Money laundering schemes can be very simple or highly sophisticated. The most sophisticated money laundering schemes usually involve the following three stages:

  • Placement/Hiding - the process by which the proceeds of crime are placed into the financial system;
  • Layering/Moving - the process of moving money in the financial system through complex webs of transactions, often via offshore companies, to conceal the ownership of such assets;
  • Integration/Investing - the process by which the proceeds of crime are absorbed into the legitimate economy.

Different types of money laundering offences exist. There are 'mixed' cases, in which money laundering can be charged with the underlying proceeds-generating predicate offence. These can be further divided into cases which involve 'own proceeds' or 'self laundering', where the defendant in a money laundering case may also have committed the predicate offence, and those cases where the laundering is by a person who has not committed the predicate offence.

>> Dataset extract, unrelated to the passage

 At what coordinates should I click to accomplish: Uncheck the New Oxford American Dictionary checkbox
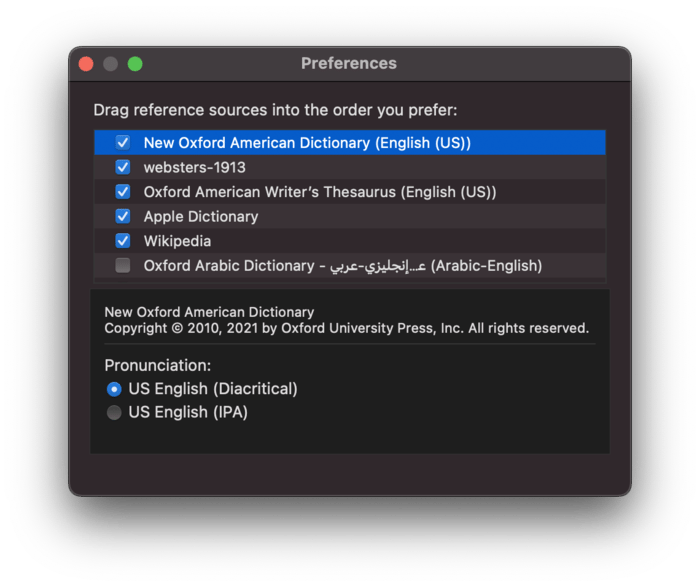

In cases where money laundering is the only charge capable of being prosecuted, these can also be divided into cases where the offender is laundering his own proceeds of crime, and those where the laundering is undertaken by a person other than the perpetrator of the predicate offence.

Money laundering offences usually require the prosecution to prove three elements: that a transaction involving property took place, that that property is the proceeds of a crime and that the offender knows or suspects that the property is the proceeds of crime.

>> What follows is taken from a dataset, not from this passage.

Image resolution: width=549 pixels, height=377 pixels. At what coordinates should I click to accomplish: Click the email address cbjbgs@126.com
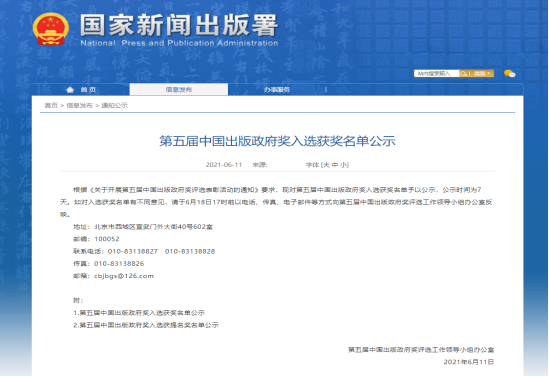pos(124,276)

The advantages of having separate anti-money laundering offences are that they do not require a conviction on a substantive offence and that any investigation will help to identify the assets and establish the connection between the predicate offence and those assets.

Such legislation needs to be accompanied by laws that permit the disclosure by institutions of suspicious financial transactions; that allow access to and investigation of bank accounts and other financial documents; that give the power to make cash seizures; and that create criminal offences for anyone to tip-off someone that he is under investigation for money-laundering.